Stored records
- - -
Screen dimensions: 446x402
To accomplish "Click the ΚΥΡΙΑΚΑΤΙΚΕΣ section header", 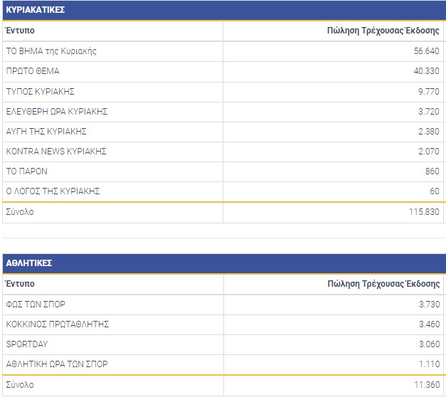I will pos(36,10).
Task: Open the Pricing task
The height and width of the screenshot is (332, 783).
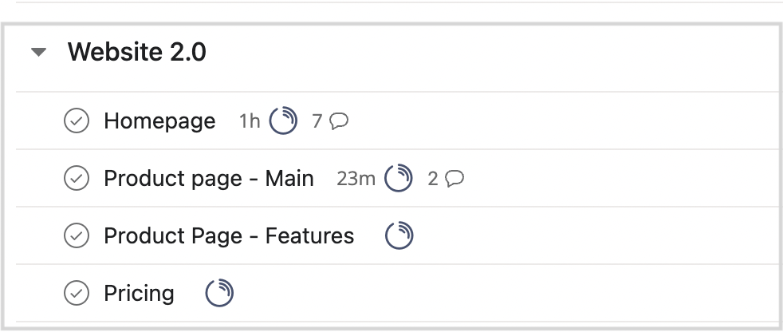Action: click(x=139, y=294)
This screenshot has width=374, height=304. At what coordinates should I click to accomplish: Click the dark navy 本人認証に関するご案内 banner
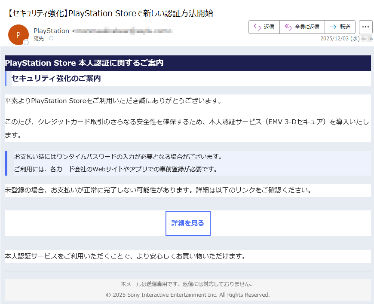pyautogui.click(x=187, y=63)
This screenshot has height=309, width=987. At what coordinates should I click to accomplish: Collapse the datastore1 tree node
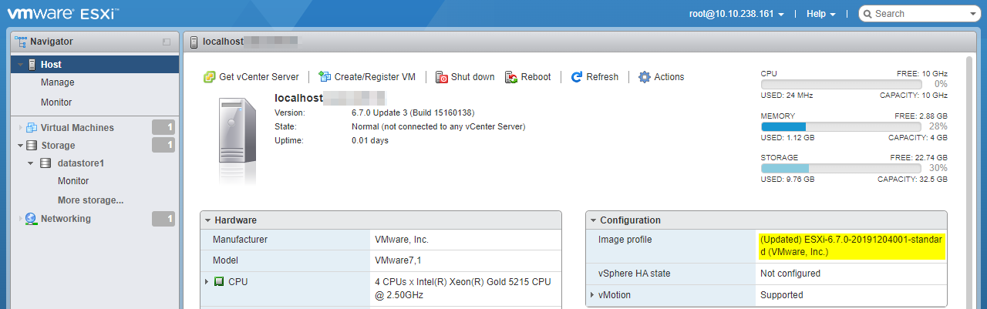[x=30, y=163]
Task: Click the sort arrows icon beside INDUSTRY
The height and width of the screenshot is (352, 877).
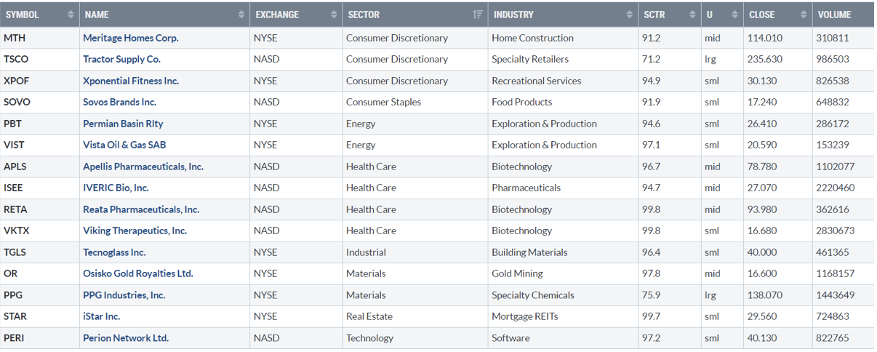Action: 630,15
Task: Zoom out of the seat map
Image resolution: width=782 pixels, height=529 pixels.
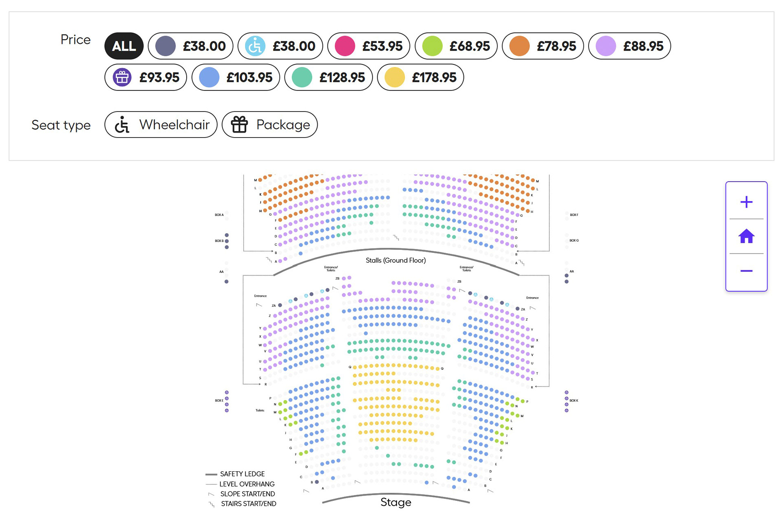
- - -
Activity:
Set down exactly, and only, the lines from the one containing "Task: Open the Pricing task" through the last line of the entries. Pictures do not belong in the copy.

Output for this exercise:
Task: Open the Pricing task
The height and width of the screenshot is (332, 783).
Action: click(x=139, y=294)
This screenshot has width=374, height=304. At what coordinates should I click to accomplish: Click the dark navy 本人認証に関するご案内 banner
pyautogui.click(x=187, y=63)
This screenshot has height=309, width=987. At what coordinates should I click to accomplish: Collapse the datastore1 tree node
[x=30, y=163]
Task: Click the sort arrows icon beside INDUSTRY
The height and width of the screenshot is (352, 877).
Action: 630,15
Task: Zoom out of the seat map
Image resolution: width=782 pixels, height=529 pixels.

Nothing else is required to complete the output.